The racist insults to the Real Madrid player Vinicius Jr. have jumped from the pitch to the national debate, capturing political reactions, in the final stretch of the electoral campaign. So much so, that the press conference after the Council of Ministers has been capitalized by questions on this issue to the Government spokesperson, who has worked hard to defend that there is no impunity for this type of action.
“In Spain this type of behavior does not go unpunished, it is persecuted and punished”, he assured, to point out that those that are confined to the field of sport “have been regulated for a long time”, so the Executive is not considering supplementary legislation to tackle them. Isabel Rodríguez has assured that, in fact, the persecution of these actions in sport dates back to 2007 and “we have inter-ministerial organizations to follow up”. “It is necessary to distinguish the actions of the internal regime of sport, from those that have to do with the common regime”, she pointed out to reiterate once again that “these acts are prosecuted and punished”.

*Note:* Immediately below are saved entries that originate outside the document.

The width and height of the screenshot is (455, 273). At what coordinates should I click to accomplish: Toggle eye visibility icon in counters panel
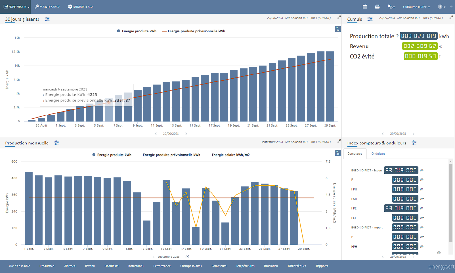tap(439, 253)
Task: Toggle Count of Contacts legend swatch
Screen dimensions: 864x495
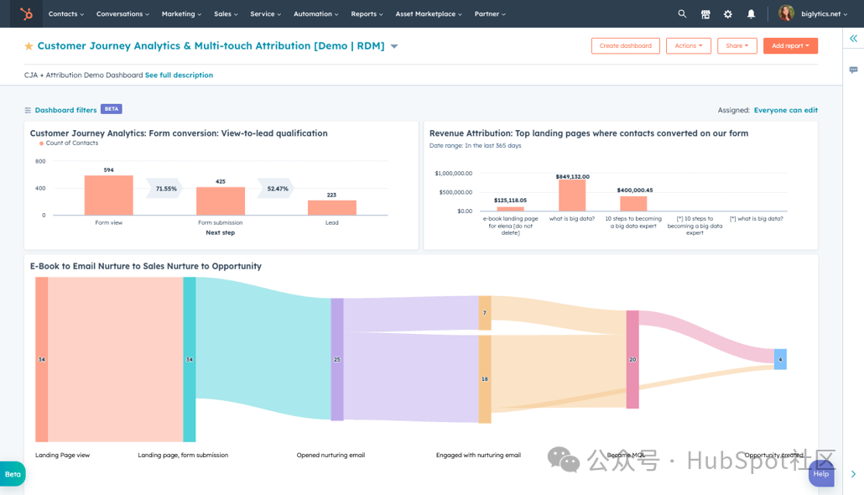Action: [x=41, y=143]
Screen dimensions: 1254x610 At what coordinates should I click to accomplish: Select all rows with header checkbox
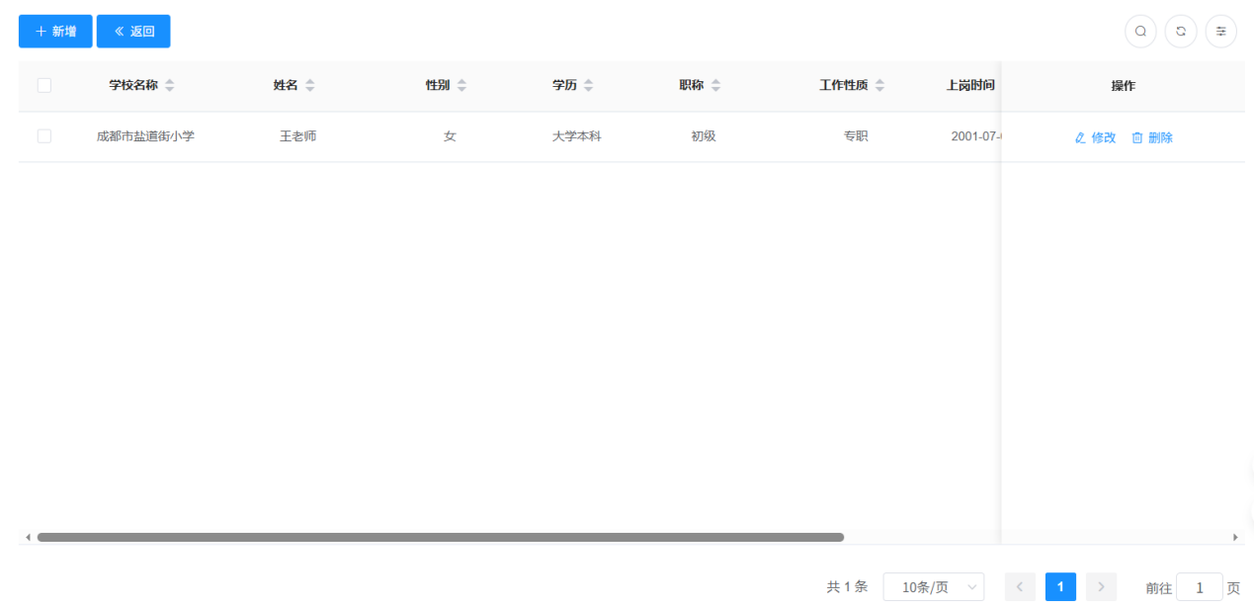[x=44, y=85]
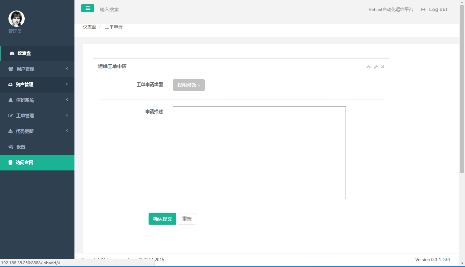Viewport: 465px width, 267px height.
Task: Open the 权限修改 dropdown
Action: 189,85
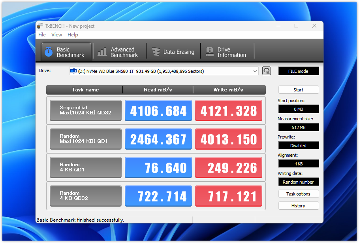
Task: Open the Help menu
Action: click(73, 35)
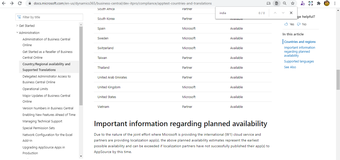
Task: Click the zoom magnifier icon in the toolbar
Action: pos(285,3)
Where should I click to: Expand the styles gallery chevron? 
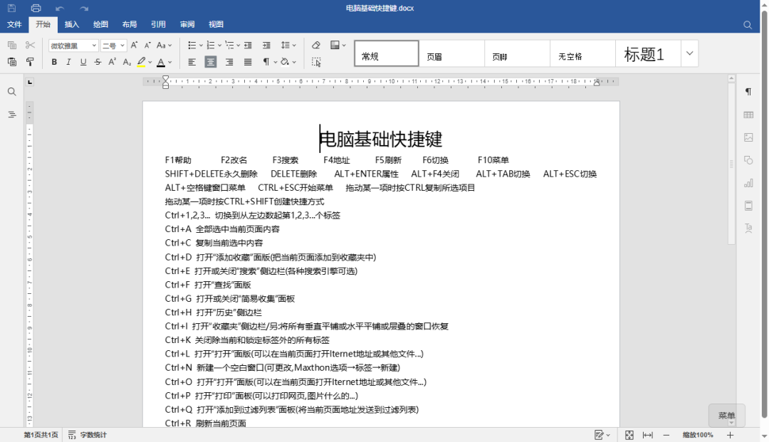(688, 53)
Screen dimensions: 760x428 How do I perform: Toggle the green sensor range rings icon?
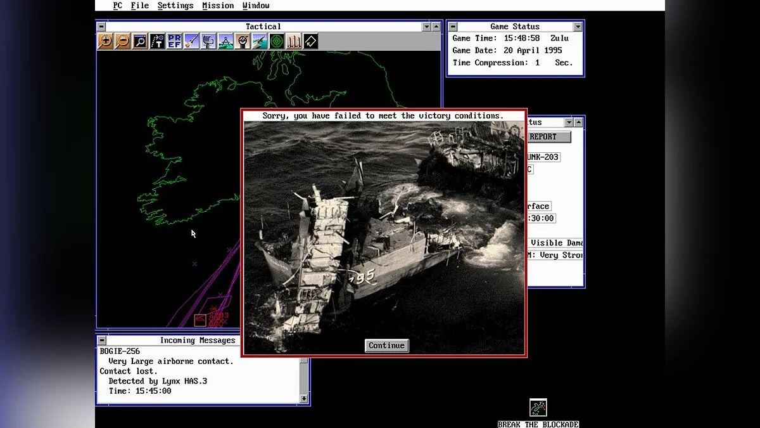[x=277, y=41]
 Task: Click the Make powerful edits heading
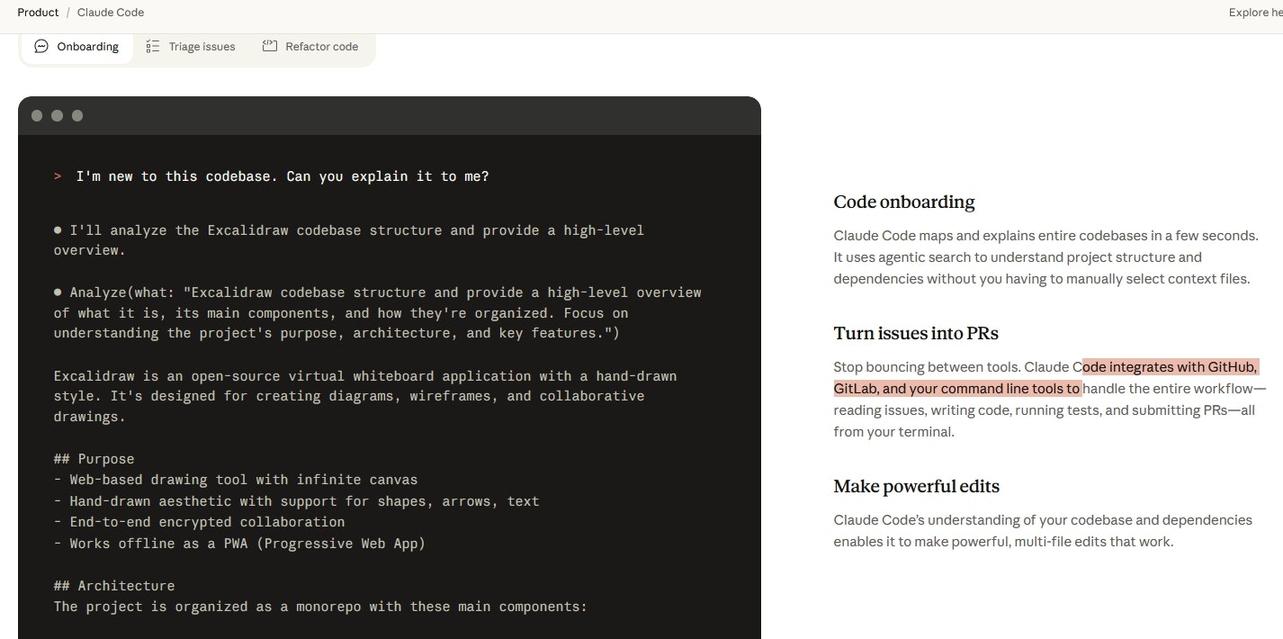coord(917,486)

However, this position contrasts with that of the Ministry of Equality. Minister Irene Montero acknowledged before her Brazilian counterpart that racism “is still structural discrimination” and not isolated events. “It is deeply rooted in our culture, our way of doing politics or living together,” said the head of Equality.
Montero and the Minister of Racial Equality of Brazil, Anielle Franco, signed a Memorandum of Understanding between the two departments at the beginning of May for the promotion of racial equality and the fight against racism, racial discrimination and other related forms of intolerance. “We have a lot to learn from Brazil and other Latin American countries to improve access to public policies for the population and ethnic groups that suffer the most discrimination,” stressed the minister, in whose words, the Lula da Silva government “is today a hope”.
In addition, due to the recent controversy, the Ministry of Equality has launched a joint communication with its Brazilian counterpart, which Moncloa sources claimed this morning to ignore. In it, racism in sport and the violence that it generates is condemned “roundly and absolutely”, which constitutes a “serious violation of human rights and perpetuates inequality and discrimination in all areas of society”.